Kabar duka datang dari Yogyakarta. Ustaz Muhammad Jazir ASP, sosok yang dikenal luas sebagai penggerak Masjid Jogokariyan, telah berpulang. Kabar ini pertama kali disampaikan oleh Pengurus Masjid Jogokariyan, Gitta Welly Aryadi, pada Senin (22/12) pagi.
“Innalillahi wa inna ilaihi raaji’uun,” ujar Gitta. “Guru kami tercinta, Muhammad Jazir ASP, Ketua Dewan Syuro Masjid Jogokariyan, pagi ini berpulang ke hadirat Allah Subhanahu Wa Ta’ala.”
Menurutnya, selama masa sakitnya, almarhum punya satu pesan yang terus diulang.

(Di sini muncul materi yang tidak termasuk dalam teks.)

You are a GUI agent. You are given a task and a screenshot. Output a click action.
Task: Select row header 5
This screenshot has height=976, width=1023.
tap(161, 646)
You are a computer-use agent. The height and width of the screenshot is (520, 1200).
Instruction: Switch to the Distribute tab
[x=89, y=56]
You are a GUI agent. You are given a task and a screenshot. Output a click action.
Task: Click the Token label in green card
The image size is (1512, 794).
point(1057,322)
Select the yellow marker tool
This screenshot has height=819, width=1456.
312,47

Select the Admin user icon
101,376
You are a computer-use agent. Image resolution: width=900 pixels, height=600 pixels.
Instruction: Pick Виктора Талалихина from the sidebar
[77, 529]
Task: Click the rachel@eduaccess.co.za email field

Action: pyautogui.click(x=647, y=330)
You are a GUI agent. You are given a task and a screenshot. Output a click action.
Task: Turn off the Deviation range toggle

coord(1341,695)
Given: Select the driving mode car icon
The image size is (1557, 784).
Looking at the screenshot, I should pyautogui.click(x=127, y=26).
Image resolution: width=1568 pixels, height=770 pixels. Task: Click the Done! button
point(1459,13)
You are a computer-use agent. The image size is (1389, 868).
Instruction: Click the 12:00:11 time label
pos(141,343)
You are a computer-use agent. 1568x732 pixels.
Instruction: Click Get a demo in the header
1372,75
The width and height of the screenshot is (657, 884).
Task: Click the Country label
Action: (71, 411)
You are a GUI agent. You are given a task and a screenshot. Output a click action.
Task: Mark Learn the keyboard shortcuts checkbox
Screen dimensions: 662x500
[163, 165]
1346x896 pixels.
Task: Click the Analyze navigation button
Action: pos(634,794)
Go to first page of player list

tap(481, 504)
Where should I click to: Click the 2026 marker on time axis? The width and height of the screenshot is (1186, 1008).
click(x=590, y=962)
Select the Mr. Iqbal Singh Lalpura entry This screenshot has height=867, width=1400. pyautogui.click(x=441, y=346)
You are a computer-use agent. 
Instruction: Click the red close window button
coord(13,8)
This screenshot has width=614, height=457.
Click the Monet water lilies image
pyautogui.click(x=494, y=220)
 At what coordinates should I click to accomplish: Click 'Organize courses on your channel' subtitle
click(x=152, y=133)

Pesan itu sederhana namun penuh beban tanggung jawab.
“Selama sakit, beliau terus berpesan untuk meneruskan perjuangan menghadirkan peradaban Masjid,” kata Gitta.
Di sisi lain, Ketum PP Muhammadiyah Haedar Nashir pun menyampaikan ucapan duka cita yang mendalam. Ustaz Jazir bukan hanya tokoh masjid, ia juga merupakan Ketua Pimpinan Ranting Muhammadiyah (PRM) Jogokariyan. Sebuah peran ganda yang dijalaninya dengan totalitas.
Haedar mengenang almarhum sebagai kader yang tekun dan gigih. Komitmennya di tingkat akar rumput, kata dia, sangat kuat. “Kiprahnya dalam membangun dan mengembangkan Masjid Jogokariyan menjadi teladan bagi gerakan masjid di Indonesia,” tutur Haedar dalam keterangan tertulisnya.
Memang, dedikasi Ustaz Jazir tak main-main. Ia tak cuma memakmurkan masjid untuk urusan ritual semata. Di tangannya, Masjid Jogokariyan berkembang menjadi pusat kegiatan yang hidup. Fungsi sosialnya menguat, pendidikan berjalan, pemberdayaan masyarakat pun digalakkan. Semua itu ia lakukan dengan semangat yang tak pernah padam.
“Hal tersebut sejalan dengan misi Muhammadiyah dalam menjadikan masjid sebagai pusat pembinaan umat dan transformasi sosial,” jelas Haedar.
Di akhir pernyataannya, Haedar menyampaikan belasungkawa yang sedalam-dalamnya atas nama seluruh keluarga besar Persyarikatan. “Semoga almarhum husnul khotimah, diampuni segala khilafnya, diterima amal ibadahnya, serta mendapatkan tempat terbaik di sisi Allah SWT,” pungkasnya.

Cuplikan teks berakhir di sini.